The Army's Totally Serious Mind-Control Project
Key Excerpts from Article on Website of Time magazine
Posted: September 19th, 2008
Soldiers barking orders at each other is so 20th Century. That's why the U.S. Army has just awarded a $4 million contract to begin developing "thought helmets" that would harness silent brain waves for secure communication among troops. Ultimately, the Army hopes the project will "lead to direct mental control of military systems by thought alone." Improvements in computing power and a better understanding of how the brain works have scientists busy hunting for the distinctive neural fingerprints that flash through a brain when a person is talking to himself.

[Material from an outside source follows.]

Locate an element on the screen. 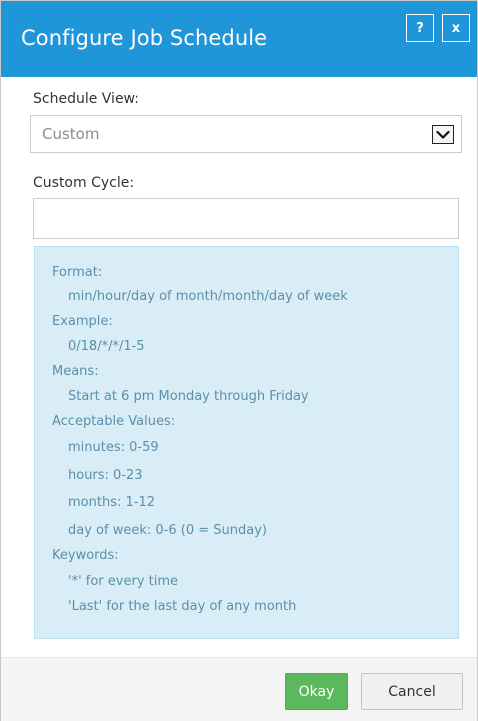 This screenshot has height=721, width=478. close-button: x is located at coordinates (456, 28).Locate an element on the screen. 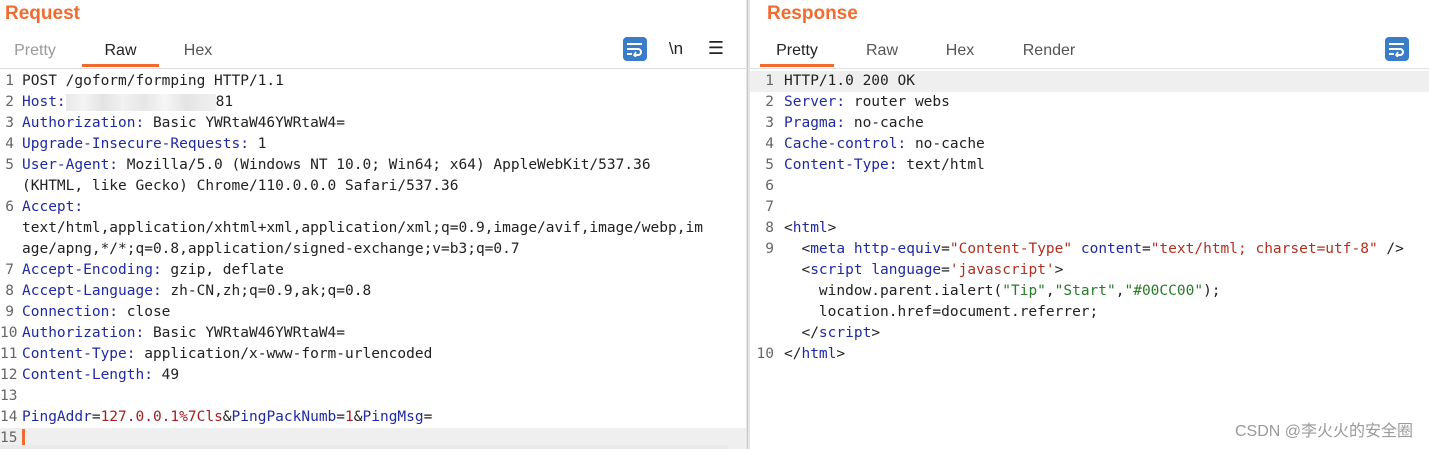  code-line: </script> is located at coordinates (1090, 334). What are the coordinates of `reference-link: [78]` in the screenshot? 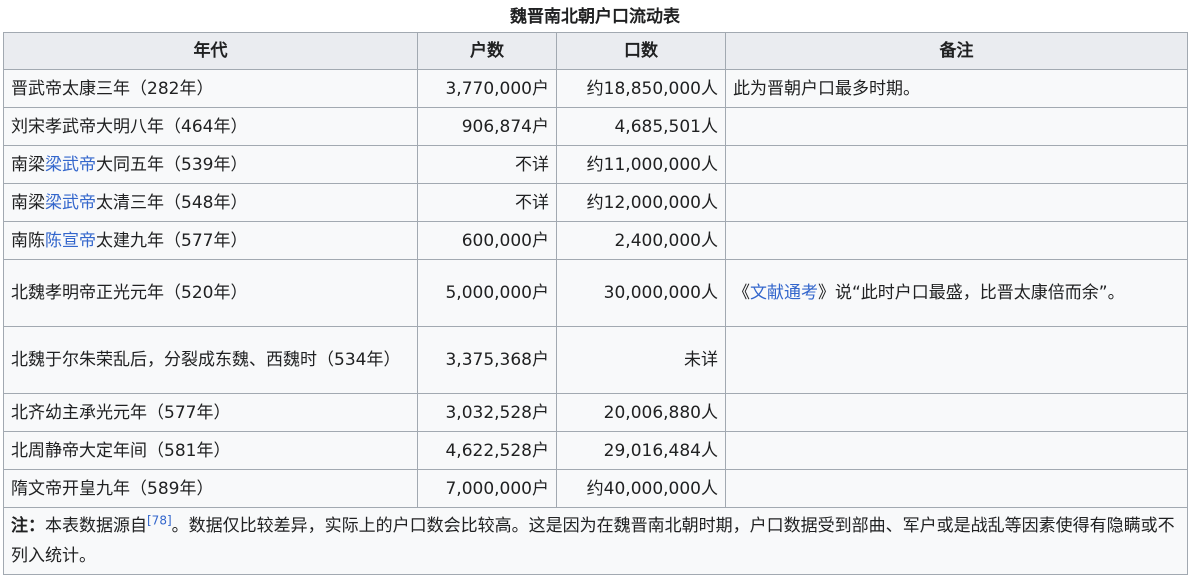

The Army's initial goal is to capture those brain waves with incredibly sophisticated software that then translates the waves into audible radio messages for other troops in the field. It's not as far-fetched as you might think: video gamers are eagerly awaiting a crude commercial version of brain wave technology a $299 headset from San Francisco-based Emotiv Systems in summer 2009. The military's vastly more sophisticated system may be a decade or two away from reality, let alone implementation. The five-year contract it awarded last month to a coalition of scientists from the University of California at Irvine, Carnegie Mellon University, and the University of Maryland, seeks to "decode the activity in brain networks" so that a soldier could radio commands to one or many comrades by thinking of the message he wanted to relay and who should get it.